Paris, March. 30. 1807
I have the honor to accompany this with copies of all the correspondence between Genl. Armstrong & myself, in relation to Prisoners, & to Prize Cases; this Correspondence I conceive may be useful in shewing the causes & circumstances, which first induced the General to make certain appropriations of public money to those two objects; he, doubtless, has furnished you with his reasons for discontinuing any farther Supplies.

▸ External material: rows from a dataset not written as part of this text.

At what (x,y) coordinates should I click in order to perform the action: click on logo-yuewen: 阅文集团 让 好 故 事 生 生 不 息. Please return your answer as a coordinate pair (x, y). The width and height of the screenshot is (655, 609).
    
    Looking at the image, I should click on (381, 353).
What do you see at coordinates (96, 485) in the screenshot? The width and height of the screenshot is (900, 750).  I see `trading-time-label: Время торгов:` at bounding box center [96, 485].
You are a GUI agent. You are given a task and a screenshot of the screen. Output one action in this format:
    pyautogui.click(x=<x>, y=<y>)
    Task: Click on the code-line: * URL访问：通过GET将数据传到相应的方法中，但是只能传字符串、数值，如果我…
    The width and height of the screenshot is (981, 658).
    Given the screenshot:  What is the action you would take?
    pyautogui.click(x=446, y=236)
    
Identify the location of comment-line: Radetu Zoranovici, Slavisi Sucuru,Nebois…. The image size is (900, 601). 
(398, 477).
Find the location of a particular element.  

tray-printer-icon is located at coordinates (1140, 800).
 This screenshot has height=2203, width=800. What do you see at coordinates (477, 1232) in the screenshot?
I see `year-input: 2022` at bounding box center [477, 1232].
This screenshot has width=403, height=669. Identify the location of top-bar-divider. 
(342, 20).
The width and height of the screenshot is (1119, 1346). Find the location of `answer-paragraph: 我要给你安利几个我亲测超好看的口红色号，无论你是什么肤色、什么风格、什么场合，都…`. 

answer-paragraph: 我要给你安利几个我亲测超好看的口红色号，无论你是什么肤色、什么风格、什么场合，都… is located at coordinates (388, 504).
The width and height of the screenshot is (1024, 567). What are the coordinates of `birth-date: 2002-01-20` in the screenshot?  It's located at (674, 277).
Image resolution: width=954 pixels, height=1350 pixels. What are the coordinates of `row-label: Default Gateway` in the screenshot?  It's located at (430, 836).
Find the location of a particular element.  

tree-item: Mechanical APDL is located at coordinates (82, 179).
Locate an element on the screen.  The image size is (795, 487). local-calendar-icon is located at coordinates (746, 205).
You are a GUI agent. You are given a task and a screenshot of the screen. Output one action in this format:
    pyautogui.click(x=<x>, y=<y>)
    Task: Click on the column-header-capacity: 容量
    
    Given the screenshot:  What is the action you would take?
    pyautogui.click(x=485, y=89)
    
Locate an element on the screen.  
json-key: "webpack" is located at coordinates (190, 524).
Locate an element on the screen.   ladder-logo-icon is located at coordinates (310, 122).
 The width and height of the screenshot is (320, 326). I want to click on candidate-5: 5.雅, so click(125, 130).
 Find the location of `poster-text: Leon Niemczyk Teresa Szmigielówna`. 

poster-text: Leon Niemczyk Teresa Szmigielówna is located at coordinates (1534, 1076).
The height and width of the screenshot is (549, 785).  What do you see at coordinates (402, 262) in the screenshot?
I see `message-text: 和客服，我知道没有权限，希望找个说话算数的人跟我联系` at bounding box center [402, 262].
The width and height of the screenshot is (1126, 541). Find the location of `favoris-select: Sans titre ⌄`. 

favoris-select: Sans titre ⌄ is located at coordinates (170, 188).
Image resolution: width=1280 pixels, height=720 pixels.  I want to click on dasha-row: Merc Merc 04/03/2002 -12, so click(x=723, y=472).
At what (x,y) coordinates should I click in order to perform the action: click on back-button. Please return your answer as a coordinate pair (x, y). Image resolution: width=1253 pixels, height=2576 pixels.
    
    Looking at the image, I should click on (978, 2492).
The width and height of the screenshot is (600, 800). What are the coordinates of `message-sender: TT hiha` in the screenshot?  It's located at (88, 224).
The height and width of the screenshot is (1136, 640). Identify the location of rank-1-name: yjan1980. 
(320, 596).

Though I do not consider that the business of Prisoners (with which, however, I have had some trouble & continue to have incessant applications) comes within the sphere of my public duties, yet motives of humanity, and my sense of the obligations of our Country to her Citizens thus Situated, induce me to state that a considerable portion of them, known to the British Government as Citizens of the U. S., are not allowed to participate of the bounty of that Government, who do make a certain allowance to their subjects Confined as prisoners of war in France, notwithstanding the principle adopted between those Powers, since the commencement of the present war, of each maintaining their own prisoners.
I shall very shortly furnish your Department with a statement, in supplement to the one forwarded under cover of my letter to you of the 21st. of Decr., of Prisoners in this Country claiming the protection of the U. S. I have the honor to be with great considerat⟨ion⟩ Sir Your Mo. Ob. Servt.
DNA: RG 59—CD—Consular Despatches, Paris.